> _What is expected_: Print, exactly as they appear in the listing below, the lines from the line with "Given: Click the" to the line with "the intersecting triangles", with both end lines kept.

> _Dataset entries_:
↓↓↓

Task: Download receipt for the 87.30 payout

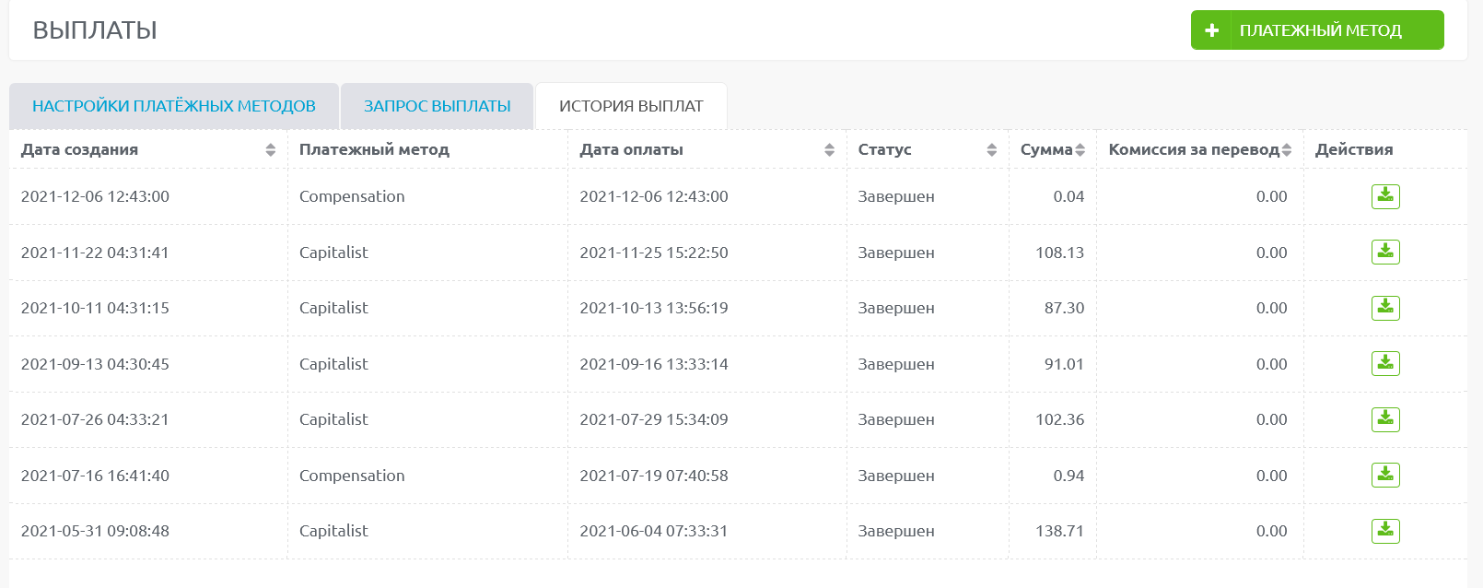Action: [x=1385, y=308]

↑↑↑
↓↓↓

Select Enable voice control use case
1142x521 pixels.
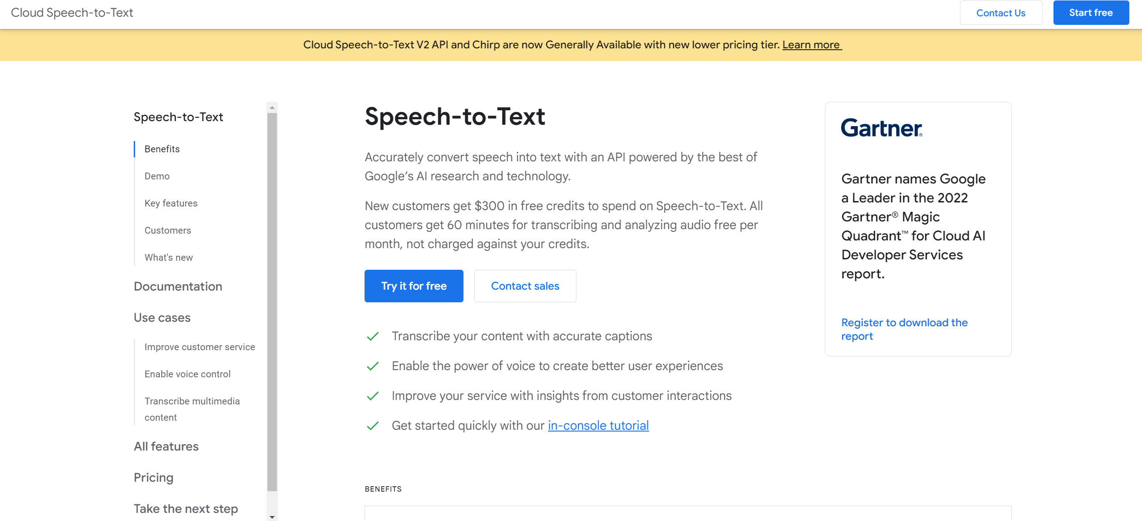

↑↑↑
↓↓↓

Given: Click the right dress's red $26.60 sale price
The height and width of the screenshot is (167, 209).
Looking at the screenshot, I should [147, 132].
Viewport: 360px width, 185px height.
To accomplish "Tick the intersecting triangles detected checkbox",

↑↑↑

> _Solution for this task_:
Given: Click the right dress's red $26.60 sale price
The height and width of the screenshot is (167, 209).
Looking at the screenshot, I should [147, 132].
Viewport: 360px width, 185px height.
To accomplish "Tick the intersecting triangles detected checkbox",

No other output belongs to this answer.